[Collected data entries]

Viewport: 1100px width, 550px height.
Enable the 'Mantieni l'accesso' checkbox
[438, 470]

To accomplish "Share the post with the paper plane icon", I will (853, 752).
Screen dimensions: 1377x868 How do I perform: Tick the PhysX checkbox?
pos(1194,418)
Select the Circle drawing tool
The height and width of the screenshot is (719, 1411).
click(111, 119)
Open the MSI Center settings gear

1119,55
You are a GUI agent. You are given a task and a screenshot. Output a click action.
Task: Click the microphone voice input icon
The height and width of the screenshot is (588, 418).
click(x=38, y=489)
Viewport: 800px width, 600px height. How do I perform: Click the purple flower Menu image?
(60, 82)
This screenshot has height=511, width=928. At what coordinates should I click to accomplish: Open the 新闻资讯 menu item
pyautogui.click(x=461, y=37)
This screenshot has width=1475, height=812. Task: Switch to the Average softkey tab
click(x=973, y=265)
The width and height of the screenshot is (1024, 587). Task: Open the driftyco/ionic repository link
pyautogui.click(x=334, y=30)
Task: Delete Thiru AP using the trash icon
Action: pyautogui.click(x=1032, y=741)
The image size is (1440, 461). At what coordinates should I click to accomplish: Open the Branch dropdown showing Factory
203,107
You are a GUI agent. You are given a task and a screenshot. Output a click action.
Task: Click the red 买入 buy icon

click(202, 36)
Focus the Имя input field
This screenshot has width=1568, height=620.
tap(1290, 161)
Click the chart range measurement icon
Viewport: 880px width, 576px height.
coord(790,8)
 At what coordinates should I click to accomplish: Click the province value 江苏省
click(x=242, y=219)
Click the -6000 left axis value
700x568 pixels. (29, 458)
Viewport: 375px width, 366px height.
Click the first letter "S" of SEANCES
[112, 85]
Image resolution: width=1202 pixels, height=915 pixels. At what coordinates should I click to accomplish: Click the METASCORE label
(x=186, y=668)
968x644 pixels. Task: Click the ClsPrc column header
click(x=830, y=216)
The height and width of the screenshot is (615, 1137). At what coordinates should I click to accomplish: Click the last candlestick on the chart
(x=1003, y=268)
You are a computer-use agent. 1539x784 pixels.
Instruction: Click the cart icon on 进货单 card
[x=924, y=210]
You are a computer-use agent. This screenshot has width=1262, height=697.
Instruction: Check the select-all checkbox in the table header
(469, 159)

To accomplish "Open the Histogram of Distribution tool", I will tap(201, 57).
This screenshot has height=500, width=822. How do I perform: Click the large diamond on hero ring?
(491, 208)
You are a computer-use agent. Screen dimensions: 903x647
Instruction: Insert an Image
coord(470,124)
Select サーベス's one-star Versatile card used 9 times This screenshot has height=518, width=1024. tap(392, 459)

-- Task statement --
Go through the entries above and report every line in which the word "agent" appears.

-- Solved exercise --
You are a GUI agent. You are given a task and a screenshot. Output a click action.
You are a GUI agent. You are given a task and a screenshot. Output a click action.
You are a computer-use agent. 1539x784 pixels.
You are a computer-use agent. This screenshot has width=1262, height=697.
You are a computer-use agent. Screen dimensions: 903x647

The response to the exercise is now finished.